Бегущее и гниющее – в неколебимое и нетленное!
Чудо! Чудеса!
Человек обрёл, да, совсем другую реальность.
Но, увы, вместо – Невидимой реальности.
Вместо зверя или в натуре, или в душе – всего лишь его контур.
Контур-форма вызывают те же чувства, что и видимая реальность… и постоянно… и неизменно… и по желанию…
Вызывает – так надо вызывать!
По желанию – так надо желать!
Ценно уже не только мясо животного… уже не только даже лишь его изображение…
Ценен сам факт отрыва реальности и даже псевдореальности – от грёзы!..
Тут уже – пророчество будущей сингулярности.
Оставалось изобрести только письменность.

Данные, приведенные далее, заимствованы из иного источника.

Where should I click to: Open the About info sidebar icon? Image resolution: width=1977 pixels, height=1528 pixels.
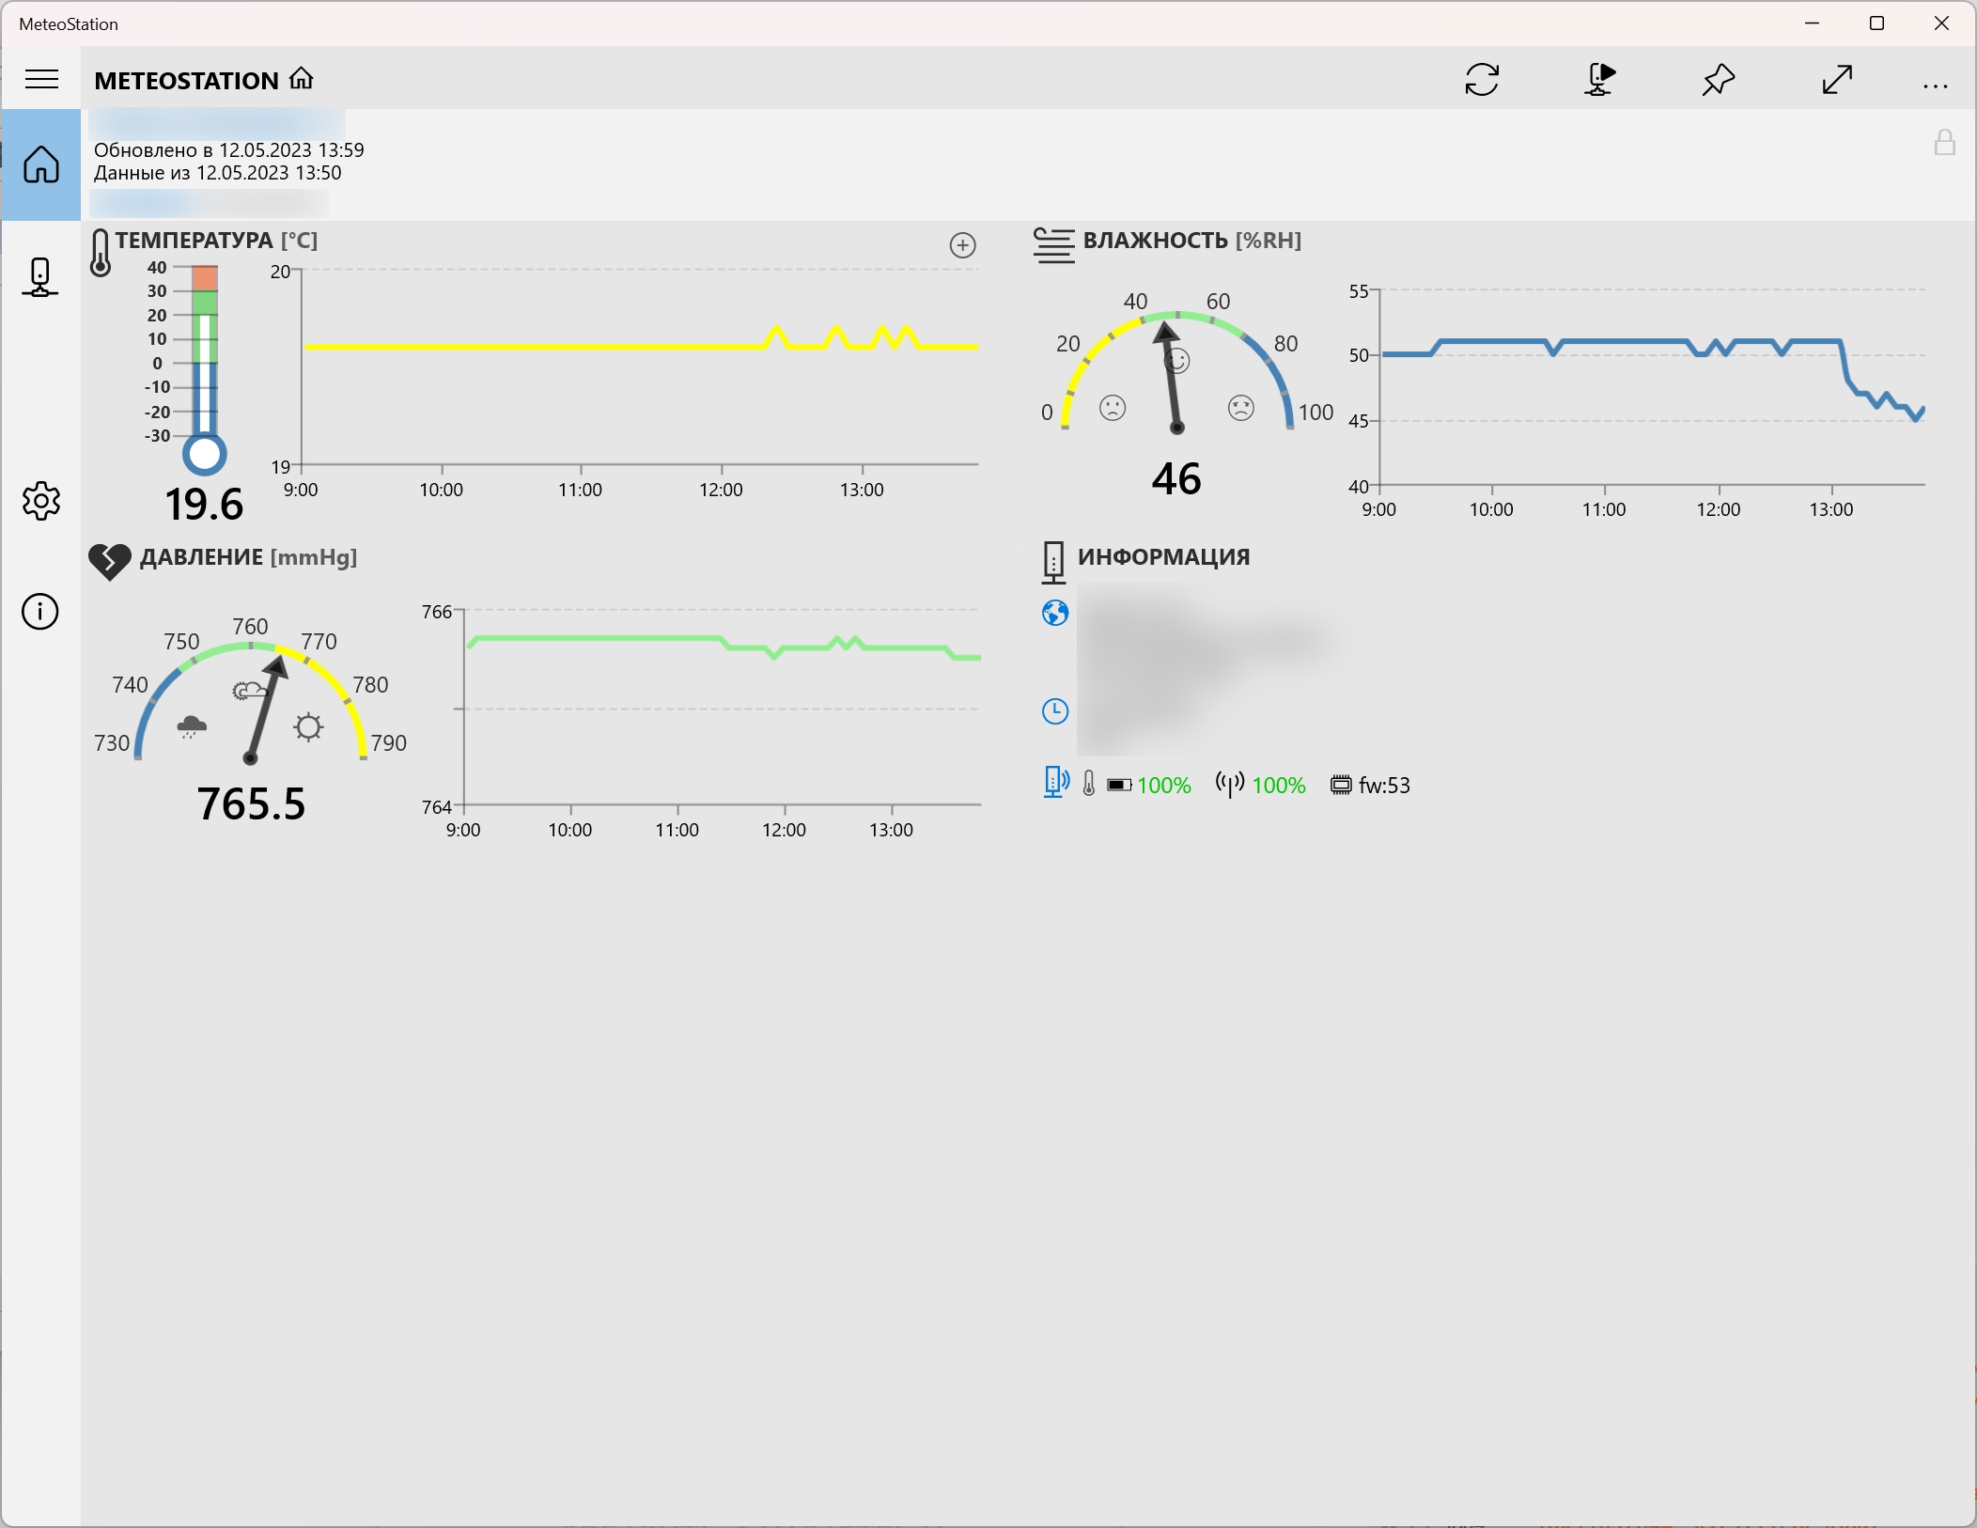40,612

Для вызова ощущения наличности животного не нужно даже и его хотя бы контура – лишь условный значок!
«Р-ры-ы!..»
В наскальной живописи животные – почти фотографически точны, а люди – символичны…
Условны, условны!..
Тут ещё и само-величание, и уже… само-пренебрежение.
Изображения – человеком – зверей и изображения – человеком – человека потому столь принципиально различны, что он, человек, уже капитально знал колоссальное различие между собой и животным.